Exogenous sex steroid The vaginal epithelium can be influenced by the administration of exogenous hormones and drugs. The effects of these substances depend on the drug dosage, receptivity of the end organ, age of patient, and the initial hormonal status. i) Estrogen a)
Administration of exogenous estrogen has no effect on the cytohormonal pattern of a normal pregnancy.
b)
In post-menopausal women, exogenous estrogenic stimulation results in progressive maturation of epithelium.
c)
Parabasal cell type atrophy changes into intermediate cell type, while the intermediate cell type atrophy matures to superficial cells if the hormone was given for a short period of 3-6 months. Administration for longer periods results in marked predominance of intermediate cells. Estrogen may be administered to clarify the nature of questionable or suspicious cells showing post-menopausal nuclear enlargement, or atypical immature cells.
d)
It can also improve the cellularity and adequacy of sampling in some cases. A conjugated estrogen such as premarin or diethylstilbestrol is given orally, divided over 5 days, and a smear is obtained on day 7.
e)
Alternatively, a single topical application of estrogen ointment or suppositories can be used, to be followed by smears in 3 days. Following this “estrogen test”, a normal smear is usually clean, with more superficial and intermediate cells.
ii) Exogenous progesterone, androgen a. Has no effect on normal pregnancy, but can induce increased exfoliation of intermediate cells. b. After menopause, the administration of progesterone may alter the parabasal cell pattern may alter the parabasal cell pattern to an intermediate cell pattern in some patients, while in others no change may occur. c. The administration of androgens to postmenopausal patients doesn’t result in characteristic pattern. This effect may be similar to that of progesterone and may or may not alter the atrophic pattern. d. In large doses, however, androgens can induce maturation to superficial cells. In younger patients, endogenous or exogenous androgens induce an atrophic pattern, with glycogen-rich parabasal cells. e. Corticosteroids induce maturation of the cells to the intermediate cell level, followed by shedding of epithelium. This results in intermediate cell predominance or a spread effect.

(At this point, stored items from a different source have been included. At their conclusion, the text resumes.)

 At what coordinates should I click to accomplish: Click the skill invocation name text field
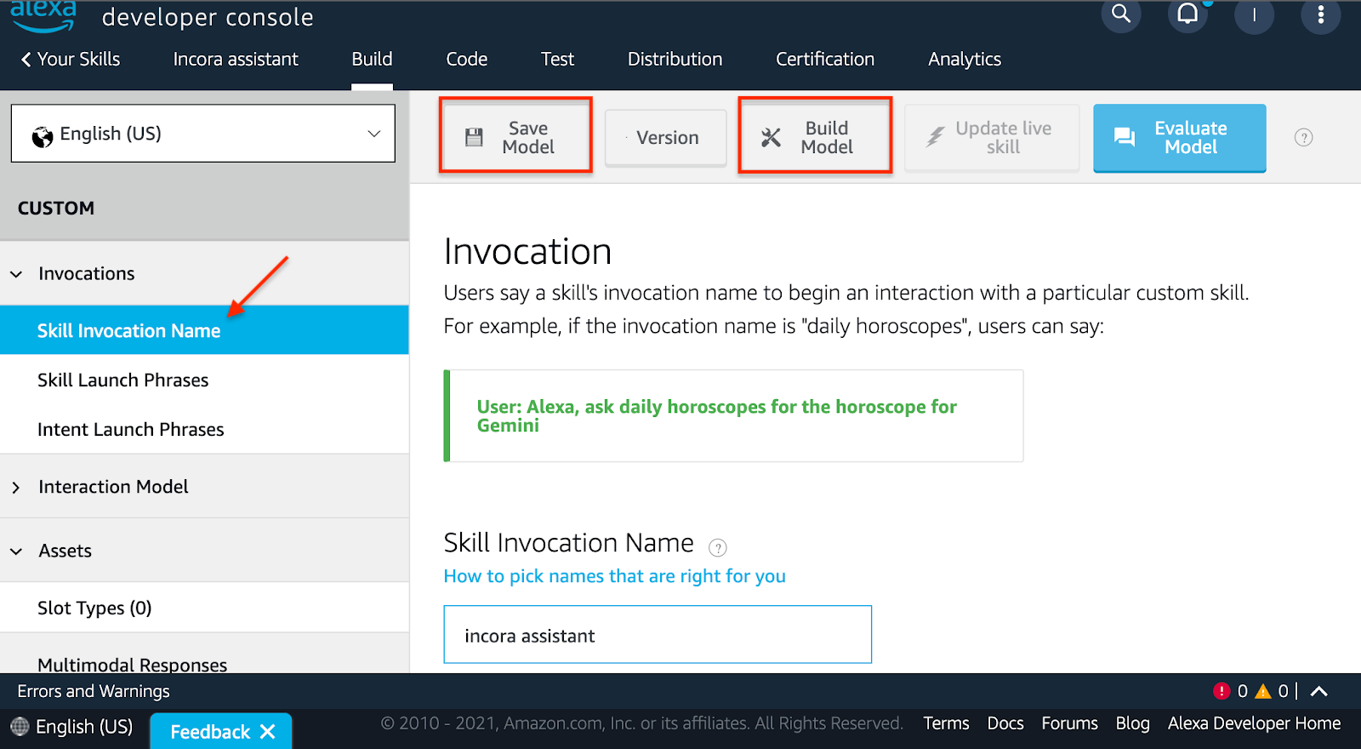coord(658,635)
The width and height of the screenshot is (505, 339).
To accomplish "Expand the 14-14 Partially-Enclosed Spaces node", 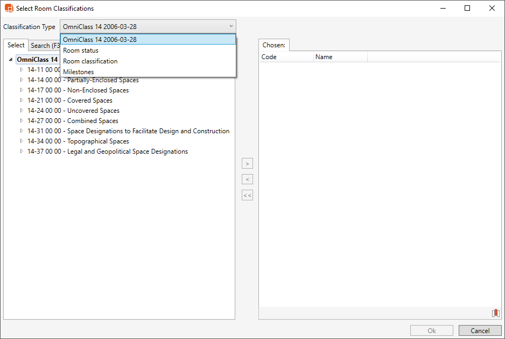I will [22, 80].
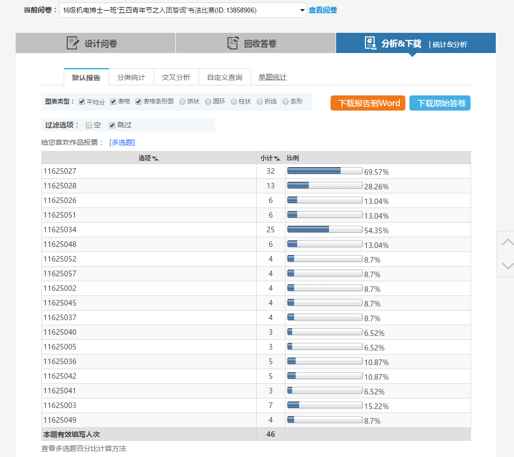Click 下载报告到Word button
This screenshot has height=457, width=514.
[368, 103]
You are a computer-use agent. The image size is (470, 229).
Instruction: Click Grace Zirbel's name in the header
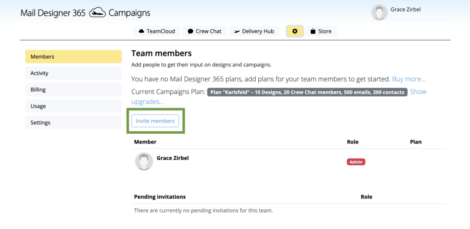(405, 10)
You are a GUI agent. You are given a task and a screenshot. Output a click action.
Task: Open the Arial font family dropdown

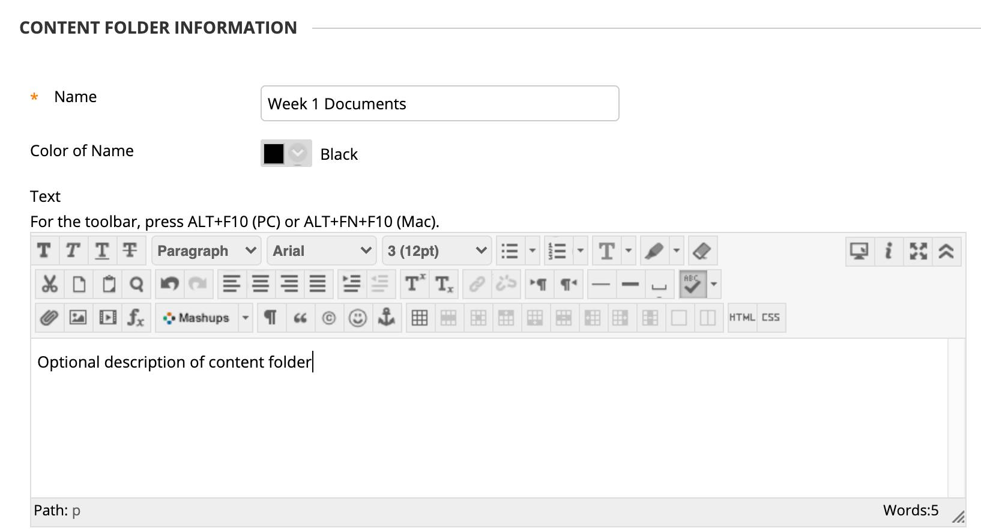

However, the intermediate cells don’t cluster or exhibit the folding of their edges that characterize progesterone effect.
iii) Oral contraceptives These are the most commonly administered exogenous hormones and consist of a combination of estrogen and progesterone in various ratios. They are usually given in day 5 to 25 of the menstrual cycle and they are discontinued until the 5th day of the next cycle. 3 types of combinations are used: a fixed combination of estrogen and progesterone, a biphasic one with more progesterone 3 types from day 11, and a triphasic combination, with a gradually increasing dosage of progesterone.